──────── Отрывок для чтения ────────

Словом, так или иначе, материала для обсуждения этого вопроса накопилось достаточно. Но справедливость требует заметить, что весь этот материал, освещенный крайне поверхностно и потому сущности предмета, по большей части, не затрагивающий, не представляет собой ничего универсального, охватывающего предмет во всей его полноте, а лишь состоят из ряда отдельных субъективных взглядов, толкуемых каждым по своему.

Обсуждали этот материал мы, обсуждали его и наши ближайшие соседи. В то время, как мы, усиленно занимаясь подсчетом оставшихся в европейских армиях пик, старались отыскать видимую причину постепенного их исчезновения, ближайшие наши соседи, очевидно также следя за последовательным накоплением материалов по тому же самому вопросу, сочли за благо внимательно присмотреться и к нашей, единственно уцелевшей на европейском материке, естественной коннице. И вот, когда мы, увлеченные примером западноевропейских армий и американских конных милиций (отсутствие у них пики), пришли в 1883 году к тому заключению, чтобы во всей нашей регулярной кавалерии пику отменить совершенно, а у казаков — оставить только на одну переднюю шеренгу, то есть другими словами, почти совсем от нее отказаться, наши соседи, ни мало не смущаясь уменьшением числа пик не только в прочих европейских государствах, но даже и у нас, где это оружие поистине заслуживает быть названо традиционным (по крайней мере для нашей иррегулярной конницы), пришли в 1889 г. к решению совершенно противоположному — всю кавалерию, обе шеренги, не исключая и унтер-офицеров, вооружить пиками.

Таким образом, в конце концов, все эти доводы за против пики послужили лишь к тому, что мы отказались почти совершенно от нашего традиционного, завещанного нам историческим прошлым (в лице казаков) оружия, и отказались в пользу наших соседей, а может быть, в недалеком будущем, и в пользу всех прочих государств западной Европы.

────────

- **Задания**:
1. Ответьте на вопросы по отрывку о пиках в кавалерии.
(а) Из чего, согласно отрывку, состоит накопившийся материал по вопросу?
(б) В каком году было решено отменить пику во всей регулярной кавалерии?
(в) К какому решению пришли соседи в 1889 году?
2. Продолжите отрывок о судьбе пики в кавалерии, начав сразу после его последнего предложения.

──────── Извлечённые записи ────────

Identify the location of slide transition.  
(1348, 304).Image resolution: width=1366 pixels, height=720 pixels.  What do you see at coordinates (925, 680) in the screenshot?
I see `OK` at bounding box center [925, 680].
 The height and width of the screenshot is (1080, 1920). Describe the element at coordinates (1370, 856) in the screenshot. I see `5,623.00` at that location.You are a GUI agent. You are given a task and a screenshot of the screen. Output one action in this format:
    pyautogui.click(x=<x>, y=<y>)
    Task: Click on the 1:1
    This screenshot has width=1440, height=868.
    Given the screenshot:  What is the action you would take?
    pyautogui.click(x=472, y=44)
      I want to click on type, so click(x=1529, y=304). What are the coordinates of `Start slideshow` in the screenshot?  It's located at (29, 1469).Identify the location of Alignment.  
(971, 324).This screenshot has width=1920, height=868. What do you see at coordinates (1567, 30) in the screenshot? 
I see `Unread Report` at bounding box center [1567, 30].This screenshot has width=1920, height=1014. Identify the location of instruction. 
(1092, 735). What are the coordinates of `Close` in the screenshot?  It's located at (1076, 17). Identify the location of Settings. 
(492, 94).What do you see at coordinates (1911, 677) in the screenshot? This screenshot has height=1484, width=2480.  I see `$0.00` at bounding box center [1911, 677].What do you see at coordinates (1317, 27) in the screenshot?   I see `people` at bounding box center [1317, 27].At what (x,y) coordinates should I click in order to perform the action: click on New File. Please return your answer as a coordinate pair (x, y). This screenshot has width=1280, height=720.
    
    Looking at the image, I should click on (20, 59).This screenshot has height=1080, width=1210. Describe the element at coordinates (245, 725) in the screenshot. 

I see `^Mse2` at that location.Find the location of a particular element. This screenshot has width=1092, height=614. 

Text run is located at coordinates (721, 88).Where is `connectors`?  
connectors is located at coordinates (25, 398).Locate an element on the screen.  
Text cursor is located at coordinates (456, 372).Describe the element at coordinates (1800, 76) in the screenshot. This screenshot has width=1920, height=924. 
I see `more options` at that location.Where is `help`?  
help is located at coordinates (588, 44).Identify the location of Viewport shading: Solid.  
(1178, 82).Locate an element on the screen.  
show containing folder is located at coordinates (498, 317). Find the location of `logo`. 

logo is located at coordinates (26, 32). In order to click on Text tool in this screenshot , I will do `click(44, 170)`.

────────

- **Ответы**:
1.
(а) Он состоит из ряда отдельных субъективных взглядов, которые каждый толкует по-своему.
(б) В 1883 году.
(в) Они решили вооружить пиками всю кавалерию, обе шеренги, не исключая и унтер-офицеров.

2.
Спрашивается, кто — прав, кто — не прав, неизвестно. Чем объяснить подобное rechange des apmes, мы не знаем. Прежде обыкновенно немцы со шпагой (палашом), а мы по преимуществу с пикой, теперь — наоборот. Разница только в том, что мы, имея у себя пику, не без некоторого трепета, при каждом удобном и неудобном случае, указывали на то, что вот, мол, знаменитая Фридриховская конница не имела пик и была тем ни менее блистательной кавалерией; немцы же, наоборот, приняли у себя пику, отнюдь не смутились даже тем, что мы, единственные в последнее время представители этого оружия, отказались от него. Таким образом они, вводя у себя пику, как бы хотели этим выразить, что, мол, наша, Фридриховская, конница и так была хороша, а со введением пики она будет еще лучше.

Прежде хоть было в наличности то (на первый взгляд довольно веское) против пики доказательство, что все европейские конницы действительно мало по малу выводили у себя это оружие из употребления. Теперь же и этого сказать нельзя. Если в настоящее время снова начать подсчет пик в европейских конницах, приняв во внимание ту сильную агитацию, которая идет теперь за пику во Франции, Австрии и даже Швеции — этой родине драгунского типа кавалерии, то оказалось бы, несмотря на все кажущиеся или даже, может быть, и действительные недостатки пики, ее все же таки следовало бы включить в составь вооружения нашей регулярной кавалерии. Но мы этого подсчета делать не будем, да и не в подсчете дело.

Нам интересно в данном случае знать только то, насколько в действительности оказались правы противники пики, называя ее «невинным оружием», требовавшим немедленного его изъятия из вооружения современной кавалерии?

Вследствие каких именно причин это вековое оружие сделалось для нас негодным?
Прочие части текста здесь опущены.